Antibiotic use was captured by including prescription records from study visits, as well as face-to-face interviews in which study clinicians queried participants on their antibiotic use in the intervals between study visits. We excluded participants in which chlamydia-active antibiotics or unknown antibiotics may have been used. Antibiotics were coded by classes and any macrolide, tetracycline, or fluoroquinolone antibiotics were considered active against chlamydia, regardless of the indication for treatment. Any instances of self-reported antibiotic use where the specific antibiotic could not be identified were included with chlamydia-active antibiotics. We also included participants’ self-report of chlamydia, pelvic inflammatory disease, or gonorrhea treatment from questionnaires, as well as study clinicians’ referral for treatment, as evidence of chlamydia-active antibiotic use.
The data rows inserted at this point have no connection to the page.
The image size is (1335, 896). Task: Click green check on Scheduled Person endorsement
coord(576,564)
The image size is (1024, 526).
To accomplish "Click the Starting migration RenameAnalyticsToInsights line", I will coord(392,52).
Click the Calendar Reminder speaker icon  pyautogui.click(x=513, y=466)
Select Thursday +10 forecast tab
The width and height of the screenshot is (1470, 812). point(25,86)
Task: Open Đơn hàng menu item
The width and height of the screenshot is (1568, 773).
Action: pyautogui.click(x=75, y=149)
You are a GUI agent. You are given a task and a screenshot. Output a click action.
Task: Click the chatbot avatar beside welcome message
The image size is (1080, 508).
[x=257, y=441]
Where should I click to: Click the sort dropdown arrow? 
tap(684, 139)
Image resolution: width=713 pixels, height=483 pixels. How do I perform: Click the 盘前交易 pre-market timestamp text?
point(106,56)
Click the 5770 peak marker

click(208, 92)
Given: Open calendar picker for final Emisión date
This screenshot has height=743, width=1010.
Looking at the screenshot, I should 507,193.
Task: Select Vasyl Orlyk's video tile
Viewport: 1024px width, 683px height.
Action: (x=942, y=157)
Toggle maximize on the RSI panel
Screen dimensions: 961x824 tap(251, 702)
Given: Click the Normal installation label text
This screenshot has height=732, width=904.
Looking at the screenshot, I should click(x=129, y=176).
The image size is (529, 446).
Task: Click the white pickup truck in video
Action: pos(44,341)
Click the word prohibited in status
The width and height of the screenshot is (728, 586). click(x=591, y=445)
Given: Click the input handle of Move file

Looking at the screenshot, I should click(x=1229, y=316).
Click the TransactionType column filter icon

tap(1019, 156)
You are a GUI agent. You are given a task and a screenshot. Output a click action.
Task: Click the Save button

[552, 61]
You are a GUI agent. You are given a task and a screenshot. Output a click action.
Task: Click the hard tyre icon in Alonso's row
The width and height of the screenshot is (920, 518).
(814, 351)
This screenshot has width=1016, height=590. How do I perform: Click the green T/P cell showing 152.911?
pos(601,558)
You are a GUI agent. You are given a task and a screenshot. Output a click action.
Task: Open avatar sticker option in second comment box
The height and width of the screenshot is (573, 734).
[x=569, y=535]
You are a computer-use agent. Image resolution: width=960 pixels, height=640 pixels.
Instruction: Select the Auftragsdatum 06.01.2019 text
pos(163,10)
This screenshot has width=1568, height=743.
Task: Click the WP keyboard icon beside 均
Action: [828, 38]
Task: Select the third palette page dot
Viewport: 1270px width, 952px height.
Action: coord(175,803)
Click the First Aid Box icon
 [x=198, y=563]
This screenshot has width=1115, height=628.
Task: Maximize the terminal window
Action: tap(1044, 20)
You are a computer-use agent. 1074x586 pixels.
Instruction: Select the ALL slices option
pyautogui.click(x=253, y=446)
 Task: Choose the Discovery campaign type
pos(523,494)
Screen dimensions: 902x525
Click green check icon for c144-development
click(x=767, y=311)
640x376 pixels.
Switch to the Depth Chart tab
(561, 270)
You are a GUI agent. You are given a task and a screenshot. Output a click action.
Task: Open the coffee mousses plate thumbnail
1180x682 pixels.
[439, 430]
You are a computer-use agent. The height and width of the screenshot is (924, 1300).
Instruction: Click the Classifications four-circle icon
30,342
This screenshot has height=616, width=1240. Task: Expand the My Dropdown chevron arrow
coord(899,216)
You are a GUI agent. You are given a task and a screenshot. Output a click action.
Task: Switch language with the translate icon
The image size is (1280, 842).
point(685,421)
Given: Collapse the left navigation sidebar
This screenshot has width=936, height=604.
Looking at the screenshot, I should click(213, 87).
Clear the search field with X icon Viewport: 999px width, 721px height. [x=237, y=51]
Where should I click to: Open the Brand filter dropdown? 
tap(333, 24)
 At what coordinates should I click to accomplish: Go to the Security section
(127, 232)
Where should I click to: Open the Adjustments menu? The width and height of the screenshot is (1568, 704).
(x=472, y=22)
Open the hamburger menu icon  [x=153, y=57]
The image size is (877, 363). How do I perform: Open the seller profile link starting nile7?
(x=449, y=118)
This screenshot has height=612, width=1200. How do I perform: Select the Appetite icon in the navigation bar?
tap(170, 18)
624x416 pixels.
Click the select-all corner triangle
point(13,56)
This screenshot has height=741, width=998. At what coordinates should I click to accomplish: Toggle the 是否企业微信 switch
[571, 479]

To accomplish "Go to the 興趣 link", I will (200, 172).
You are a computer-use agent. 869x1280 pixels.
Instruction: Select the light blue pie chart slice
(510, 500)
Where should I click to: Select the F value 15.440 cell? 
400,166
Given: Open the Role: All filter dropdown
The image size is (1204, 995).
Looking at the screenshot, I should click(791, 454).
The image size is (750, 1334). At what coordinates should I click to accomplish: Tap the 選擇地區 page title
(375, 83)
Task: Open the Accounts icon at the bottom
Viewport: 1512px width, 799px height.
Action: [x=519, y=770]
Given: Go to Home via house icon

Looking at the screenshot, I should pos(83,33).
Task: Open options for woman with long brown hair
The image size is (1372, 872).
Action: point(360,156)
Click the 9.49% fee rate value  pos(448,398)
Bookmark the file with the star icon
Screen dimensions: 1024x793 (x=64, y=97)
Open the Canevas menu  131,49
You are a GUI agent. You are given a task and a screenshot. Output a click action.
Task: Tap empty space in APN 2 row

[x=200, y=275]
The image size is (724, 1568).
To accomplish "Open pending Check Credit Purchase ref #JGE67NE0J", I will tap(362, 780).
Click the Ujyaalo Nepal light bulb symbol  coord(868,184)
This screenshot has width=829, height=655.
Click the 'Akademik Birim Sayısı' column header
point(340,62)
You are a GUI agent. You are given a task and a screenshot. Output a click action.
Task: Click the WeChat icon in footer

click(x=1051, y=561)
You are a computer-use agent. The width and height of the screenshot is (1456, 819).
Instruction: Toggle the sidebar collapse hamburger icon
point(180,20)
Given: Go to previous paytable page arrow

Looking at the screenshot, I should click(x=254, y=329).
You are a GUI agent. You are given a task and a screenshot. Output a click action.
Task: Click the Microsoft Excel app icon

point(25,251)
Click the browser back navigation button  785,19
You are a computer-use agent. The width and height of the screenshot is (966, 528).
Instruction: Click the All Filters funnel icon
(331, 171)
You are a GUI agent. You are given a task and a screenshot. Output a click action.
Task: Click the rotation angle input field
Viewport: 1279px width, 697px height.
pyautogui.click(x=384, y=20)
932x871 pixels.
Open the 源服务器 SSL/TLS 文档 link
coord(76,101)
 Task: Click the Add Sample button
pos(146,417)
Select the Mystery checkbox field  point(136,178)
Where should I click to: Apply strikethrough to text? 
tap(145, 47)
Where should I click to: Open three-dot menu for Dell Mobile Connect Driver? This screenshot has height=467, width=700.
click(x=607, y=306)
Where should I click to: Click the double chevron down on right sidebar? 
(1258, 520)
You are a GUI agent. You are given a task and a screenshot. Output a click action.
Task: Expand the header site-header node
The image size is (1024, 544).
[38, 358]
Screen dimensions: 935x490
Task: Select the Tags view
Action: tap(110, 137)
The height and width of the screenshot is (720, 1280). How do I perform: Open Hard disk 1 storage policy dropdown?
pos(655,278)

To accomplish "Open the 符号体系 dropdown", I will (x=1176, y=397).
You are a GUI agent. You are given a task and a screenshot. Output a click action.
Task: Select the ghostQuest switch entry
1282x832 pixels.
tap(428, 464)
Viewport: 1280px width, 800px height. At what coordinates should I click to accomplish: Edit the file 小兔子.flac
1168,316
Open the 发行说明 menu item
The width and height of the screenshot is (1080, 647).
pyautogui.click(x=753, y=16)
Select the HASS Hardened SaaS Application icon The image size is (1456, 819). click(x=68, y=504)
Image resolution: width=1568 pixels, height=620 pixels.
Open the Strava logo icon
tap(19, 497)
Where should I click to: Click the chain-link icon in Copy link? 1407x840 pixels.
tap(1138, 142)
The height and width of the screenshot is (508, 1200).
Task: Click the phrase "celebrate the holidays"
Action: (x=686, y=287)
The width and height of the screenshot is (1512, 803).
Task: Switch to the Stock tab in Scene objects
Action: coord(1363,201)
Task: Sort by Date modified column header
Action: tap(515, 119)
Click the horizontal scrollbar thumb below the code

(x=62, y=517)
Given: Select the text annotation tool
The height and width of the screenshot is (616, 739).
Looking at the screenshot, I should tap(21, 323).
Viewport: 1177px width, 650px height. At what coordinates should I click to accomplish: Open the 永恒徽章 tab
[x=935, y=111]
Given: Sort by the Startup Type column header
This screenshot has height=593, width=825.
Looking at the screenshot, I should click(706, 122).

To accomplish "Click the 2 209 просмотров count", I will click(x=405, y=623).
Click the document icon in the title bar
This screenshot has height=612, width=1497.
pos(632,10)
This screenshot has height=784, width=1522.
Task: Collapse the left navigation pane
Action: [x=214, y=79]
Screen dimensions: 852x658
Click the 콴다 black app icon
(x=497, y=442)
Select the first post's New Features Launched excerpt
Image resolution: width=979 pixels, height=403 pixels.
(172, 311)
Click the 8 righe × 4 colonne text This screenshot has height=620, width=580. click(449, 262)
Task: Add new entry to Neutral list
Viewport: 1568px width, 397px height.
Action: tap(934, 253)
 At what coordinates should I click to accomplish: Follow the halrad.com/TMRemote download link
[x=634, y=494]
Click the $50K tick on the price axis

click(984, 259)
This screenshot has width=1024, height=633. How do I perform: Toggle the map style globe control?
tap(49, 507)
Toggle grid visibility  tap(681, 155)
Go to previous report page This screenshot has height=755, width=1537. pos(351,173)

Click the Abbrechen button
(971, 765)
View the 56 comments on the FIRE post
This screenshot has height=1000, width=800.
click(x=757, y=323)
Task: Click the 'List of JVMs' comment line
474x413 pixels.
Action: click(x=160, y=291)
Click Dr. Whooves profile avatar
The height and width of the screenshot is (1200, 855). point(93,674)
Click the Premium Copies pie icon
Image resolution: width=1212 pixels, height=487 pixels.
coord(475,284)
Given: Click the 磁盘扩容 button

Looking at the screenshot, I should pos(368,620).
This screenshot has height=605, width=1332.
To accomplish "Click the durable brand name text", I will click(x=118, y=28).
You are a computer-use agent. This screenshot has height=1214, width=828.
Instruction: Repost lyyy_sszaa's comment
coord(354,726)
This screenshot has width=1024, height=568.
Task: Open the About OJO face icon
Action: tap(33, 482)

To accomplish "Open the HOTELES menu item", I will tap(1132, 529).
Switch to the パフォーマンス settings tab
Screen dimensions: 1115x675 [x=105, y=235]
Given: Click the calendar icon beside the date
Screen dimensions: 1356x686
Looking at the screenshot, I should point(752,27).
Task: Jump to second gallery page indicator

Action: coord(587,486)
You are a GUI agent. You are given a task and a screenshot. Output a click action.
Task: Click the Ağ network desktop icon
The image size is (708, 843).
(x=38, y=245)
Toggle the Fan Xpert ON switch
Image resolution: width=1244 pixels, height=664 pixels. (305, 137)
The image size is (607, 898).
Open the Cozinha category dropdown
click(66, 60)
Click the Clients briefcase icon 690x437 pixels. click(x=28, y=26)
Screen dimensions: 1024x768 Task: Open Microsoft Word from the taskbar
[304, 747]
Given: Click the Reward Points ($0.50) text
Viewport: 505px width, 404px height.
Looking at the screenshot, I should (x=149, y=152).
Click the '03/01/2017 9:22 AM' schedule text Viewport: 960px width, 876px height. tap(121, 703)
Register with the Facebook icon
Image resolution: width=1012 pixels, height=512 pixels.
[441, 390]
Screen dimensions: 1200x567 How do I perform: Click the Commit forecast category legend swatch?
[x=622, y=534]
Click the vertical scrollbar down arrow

Spontaneous clearance and persistence were defined between consecutive visit pairs, each of which included a positive chlamydia test at the index visit, followed by either a negative (clearance) or positive (persistence) chlamydia test on the next scheduled visit without evidence of (1) treatment or chlamydia-active antibiotic use in the interval between the index visit and the next visit, (2) in-study treatment in the 30 days prior to the index visit, and (3) self-reported chlamydia-active antibiotic use in the interval between the index visit and the previous visit.

We defined a dynamic subcohort within LSVF using the outcome of spontaneous clearance versus persistence (Supplementary Figure 1). Participants entered the cohort on any index visit with a chlamydia infection that spontaneously cleared or persisted at the next visit. Participants exited the cohort on any visit in which they (1) did not have chlamydia, (2) had chlamydia but there was evidence of chlamydia-active antibiotic use, or (3) were missing their next chlamydia test result. Participants could contribute multiple index visits, and thus multiple events of spontaneous clearance and/or persistence. Each pair of visits (index and next visit) was treated as 1 event, even if they occurred over consecutive visits. All spontaneous clearance and persistence events were eligible for the primary analysis.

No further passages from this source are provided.